TASK PROMPT:
Answer these questions from the inverter installation guide below:
(a) How much heat dissipation space must be reserved above and below the unit?
(b) What tightening torque is given for the control terminals?
(c) What cross-sectional area range is recommended for double core shielded wire used for control signal lines?

TEXT FOR ANALYSIS:
==========

SEW MOVIDRIVE ® MDX60B/61B Inverter: Installation, Debugging, and Maintenance Guide

Chapter 3: Professional Installation - The Foundation for Ensuring Stable Operation

Correct installation is the guarantee for long-term stable operation of equipment, involving mechanical fixation, electrical connection, and EMC compatibility.

Key points for mechanical installation:

Installation position and gap: It must be installed vertically, with at least 100mm of heat dissipation space reserved above and below, and can be installed side by side. The large-sized equipment (specification 6) is equipped with lifting lugs and load-bearing rods.

Tightening torque: It is necessary to strictly follow the torque requirements of different specifications of terminals (power terminal 0.6 Nm to 20 Nm, control terminal 0.6 Nm) and use original components.

Protective cover: Some specifications provide protective covers, which can increase the protection level after installation (such as specification 2S up to IP20).

Electrical connection specifications:

Cable selection: The cross-sectional area of power and motor wires should be selected according to the rated current. It is recommended to use 0.20-2.5 mm ² single core or 0.25-1 mm ² double core shielded wire for control signal lines.

Grounding and shielding:

Reliable protective grounding (PE) must be ensured.

==========

EXTRACTED RECORDS:
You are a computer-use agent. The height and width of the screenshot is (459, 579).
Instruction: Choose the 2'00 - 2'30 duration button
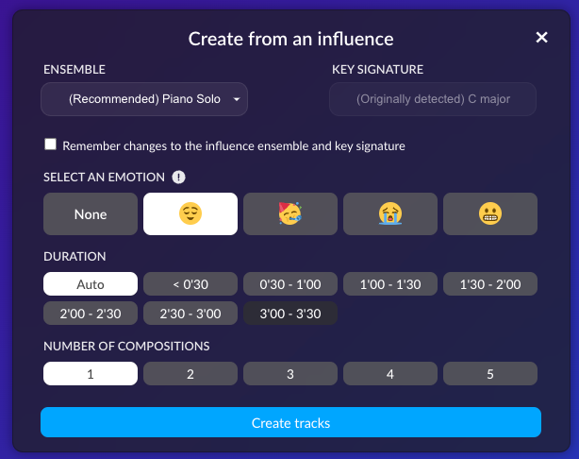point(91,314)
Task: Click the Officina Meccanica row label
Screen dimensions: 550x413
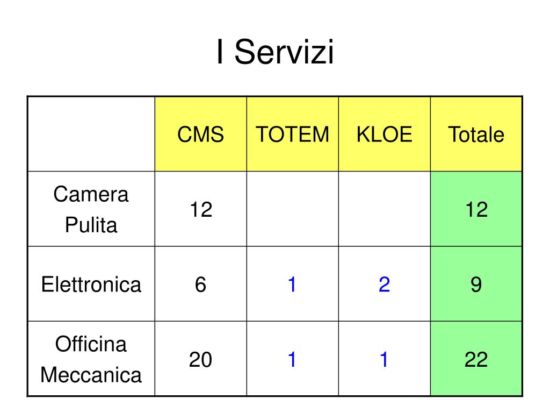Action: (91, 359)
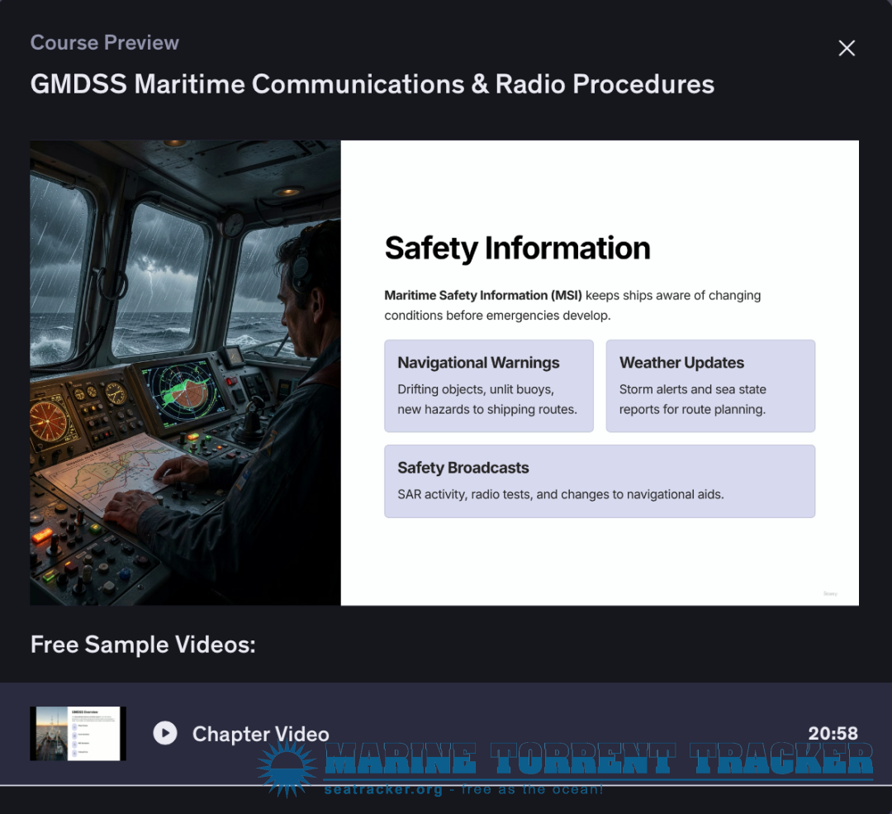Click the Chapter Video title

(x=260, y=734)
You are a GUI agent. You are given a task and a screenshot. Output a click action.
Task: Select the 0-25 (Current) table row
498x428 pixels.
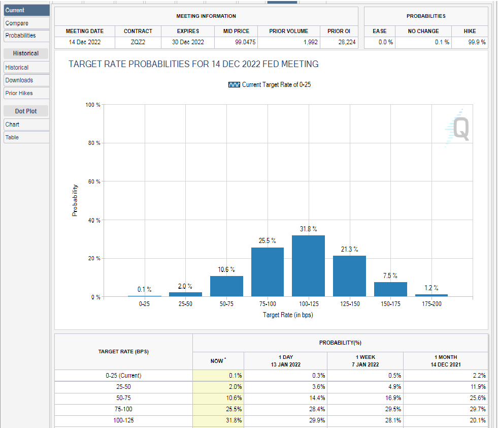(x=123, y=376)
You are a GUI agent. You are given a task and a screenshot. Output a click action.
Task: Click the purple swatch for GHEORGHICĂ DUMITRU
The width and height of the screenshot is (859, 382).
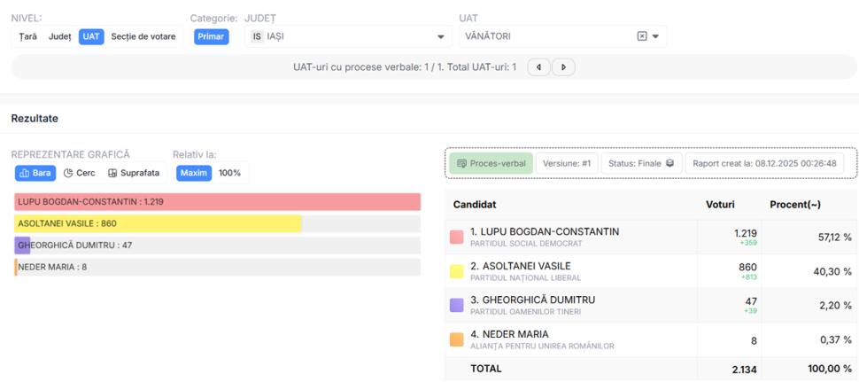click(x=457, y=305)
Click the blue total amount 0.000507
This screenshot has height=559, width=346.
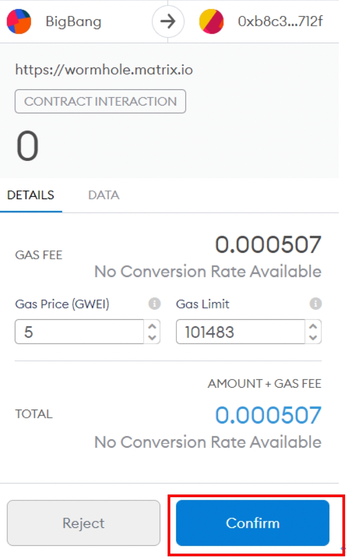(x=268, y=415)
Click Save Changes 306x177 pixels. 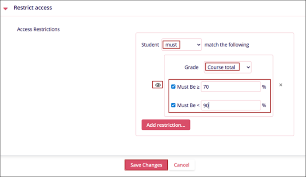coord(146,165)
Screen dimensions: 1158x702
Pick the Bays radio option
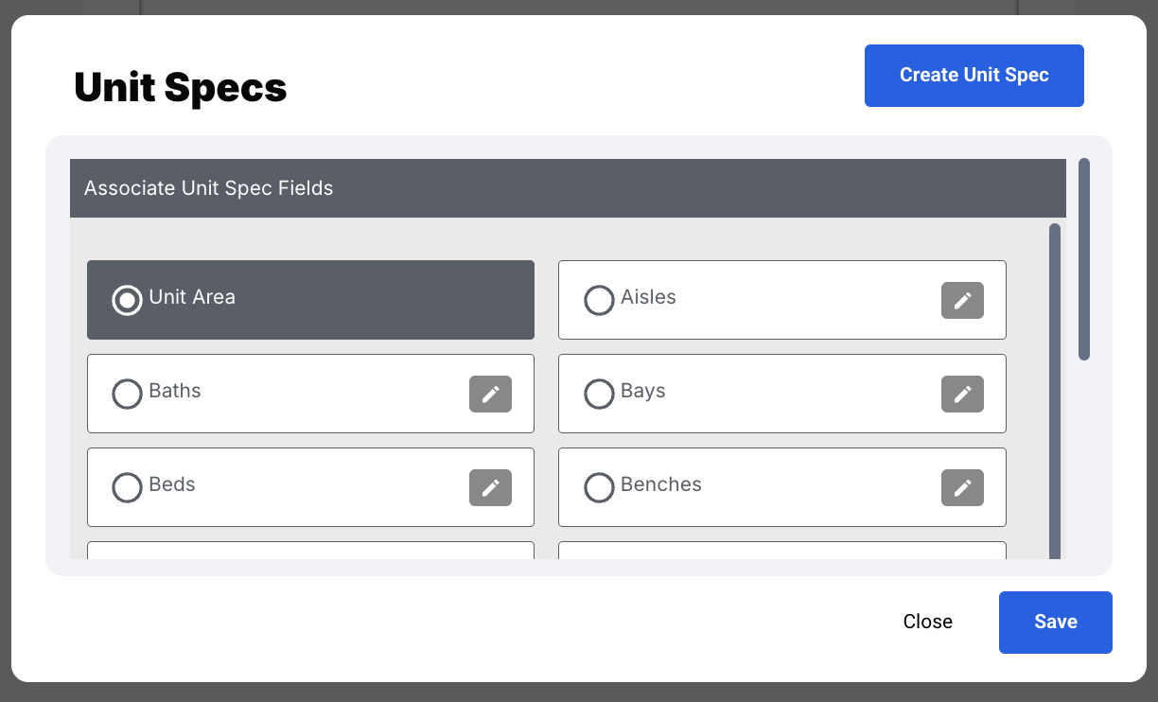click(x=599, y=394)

==========

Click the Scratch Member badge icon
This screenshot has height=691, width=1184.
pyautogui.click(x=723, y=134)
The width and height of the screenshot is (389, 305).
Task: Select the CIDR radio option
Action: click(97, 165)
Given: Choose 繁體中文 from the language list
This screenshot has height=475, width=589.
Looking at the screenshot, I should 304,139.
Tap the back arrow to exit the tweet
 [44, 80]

==========

RESULT OF THE TASK:
(a) At least 100 mm.
(b) 0.6 Nm.
(c) 0.25-1 mm².